Ethan, qui a fini de remplir les verres de ce faux champagne, nous les apporte. Nous allons trinquer à la grossesse de Rose qui est arrivée comme une bombe potentiellement mortelle pour le groupe, mais personne n'a l'air de comprendre que c'est le cas.
À part moi.
- À Rose et à son futur morveux ! lance Vigo.
Je n'ai pas la force de lever mon verre, encore moins de l'amener à mes lèvres. Je suis une loque humaine, merde.
Mon regard se perd sur mon amie d'enfance. Ses cheveux bleu turquoise, qu'elle a coupé récemment à la hauteur de ses épaules, sont décoiffés du voyage. Comme à son habitude, elle porte son perfecto en similicuir et ses Dr. Martens Vegan. Je ne sais pas comment elle fera quand son ventre sera énorme, cette veste n'aura jamais sa place dans le placard, même le temps des derniers mois de grossesse.
Ses prunelles bleues croisent les miens. Elle me lance un sourire gêné avant de reprendre sa conversation avec Vigo. Je vais la perdre. Notre mode de vie est impossible avec un bébé. Je parle de la route, des longues semaines sans rentrer chez soi, l'excès d'alcool, de la drogue et des bêtises immatures.
Je n'arrive pas à éprouver de la joie pour elle-même si je le voulais. Bientôt, elle ne sera plus là et lorsque qu'elle ne sera plus à mes côtés, en me connaissant, je risque de creuser au plus profond de ces abus.
Le conducteur informe Vigo que nous arrivons à l'hôtel. Quelques minutes plus tard, un bâtiment fait de briques rouges et d'un toit plat et blanc apparaît. D'après l'insigne, il se nomme "Acosta". Des larges palmiers embellissent la façade, alors qu'une dizaine de voitures sont parquées en ligne dans la cour.

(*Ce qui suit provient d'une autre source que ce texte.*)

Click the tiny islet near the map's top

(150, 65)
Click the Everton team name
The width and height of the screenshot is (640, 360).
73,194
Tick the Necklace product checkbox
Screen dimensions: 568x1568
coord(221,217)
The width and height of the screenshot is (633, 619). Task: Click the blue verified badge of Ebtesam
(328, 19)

Une fois le bus à l'arrêt, nous sortons. Mes articulations me font un mal de chien. Ma tête va exploser et du sable doit remplacer le liquide de mes yeux.
- Arrête d'avoir ce regard de merlan frit, balance Vigo en ouvrant le compartiment au-dessous du bus.
Bâtard.
Une fois nos valises récupérées, je suis le groupe avec peine jusqu'au hall de réception.

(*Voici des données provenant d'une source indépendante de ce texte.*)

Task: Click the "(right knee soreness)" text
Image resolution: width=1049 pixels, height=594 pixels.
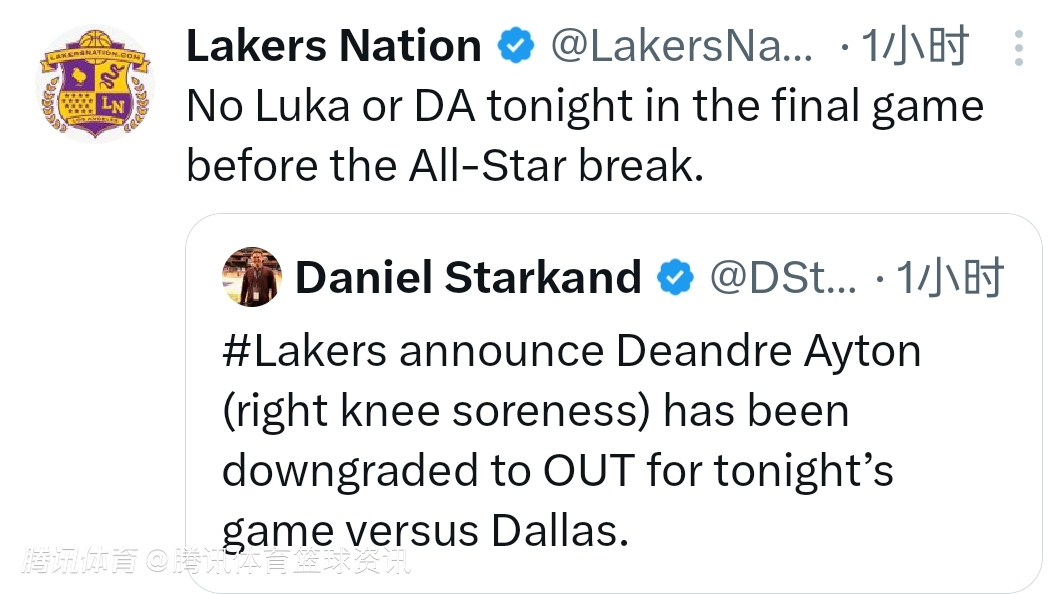Action: click(436, 410)
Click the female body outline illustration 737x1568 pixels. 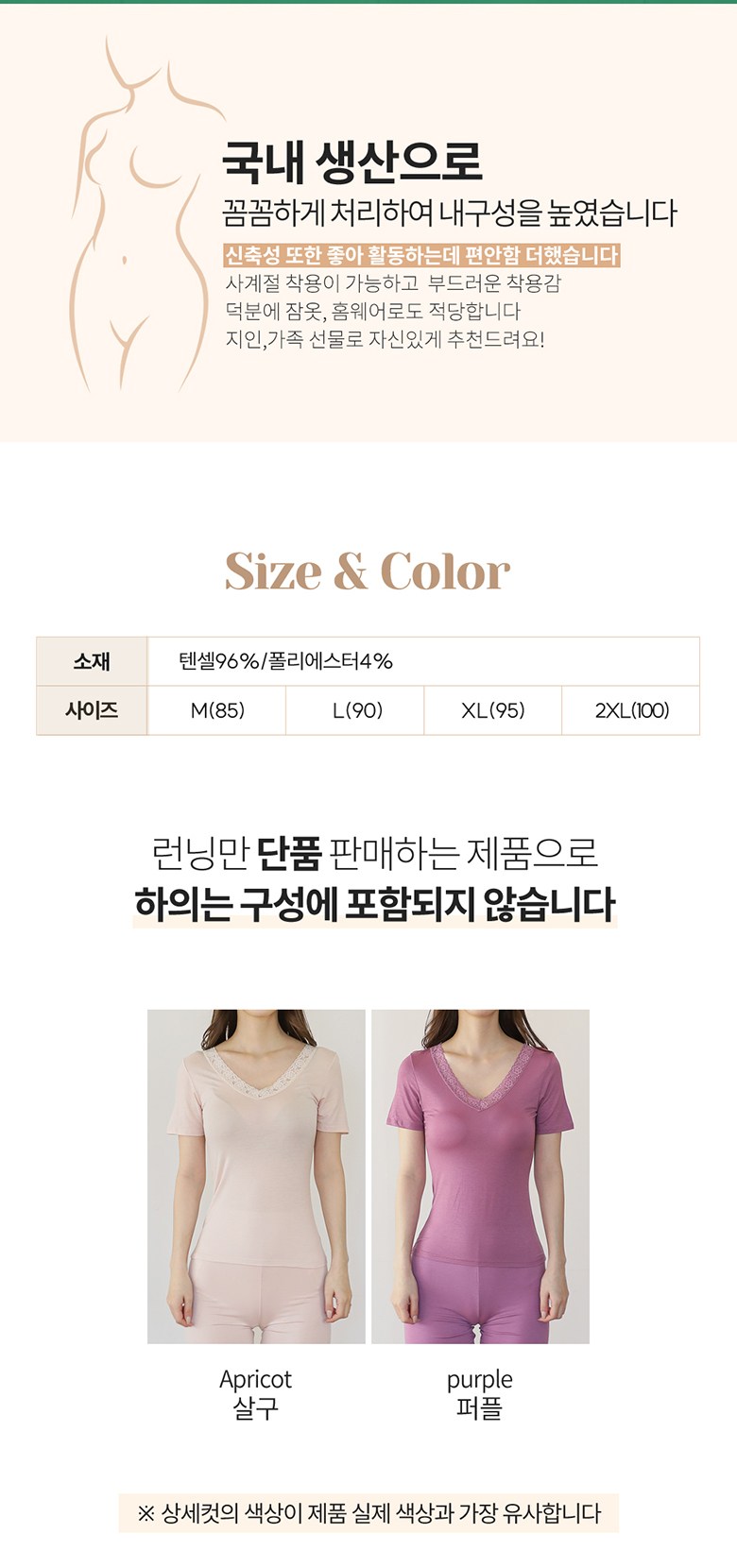point(142,215)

L'ambiance qui règne à l'intérieur se rapproche des années quatre-vingt, autant par le parfum qui s'en dégage que par la décoration qui semble inchangée depuis.
Le sol est fait de carrés de marbre blanc. À ma droite se trouve deux canapés au design de l'époque. Une plante verte poussiéreuse trône de chaque côté du petit salon. Le luminaire date de l'ère de ma grand-mère, rond et en dentelles.
Tout au fond, se trouve les escaliers menus d'un chemin de tapis rouge au centre des marches, grimpant dans les étages. Je suis surpris de voir qu'il y a un ascenseur, certes petit, mais il y en a un.
Vigos'approche du vieux réceptionniste derrière le comptoir d'accueil.
- Bonsoir, j'ai réservé cinq chambres pour cette nuit.
L'homme grisonnant fait une recherche rapide dans le programme de son ordinateur.
- Effectivement, confirme-t-il. Je vais vous chercher les clés.
Ils ne sont pas encore à l'air des cartes magnétiques ?
- Et voilà, reprend-t-il. Les cinq chambres se situent au deuxième étage. Le petit-déjeuner est servi entre six heures et dix heures trente juste là-bas, explique-t-il en pointant du doigt une porte vitrée.
- Ok, merci, dit Vigo en récupérant les clés.
- Si vous avez besoin de quoi que ce soit, il y un service d'étage vingt-quatre heure sur vingt-quatre, conclut le réceptionniste.
Vigo nous tend à chacun une clé et nous rejoignons rapidement nos chambres.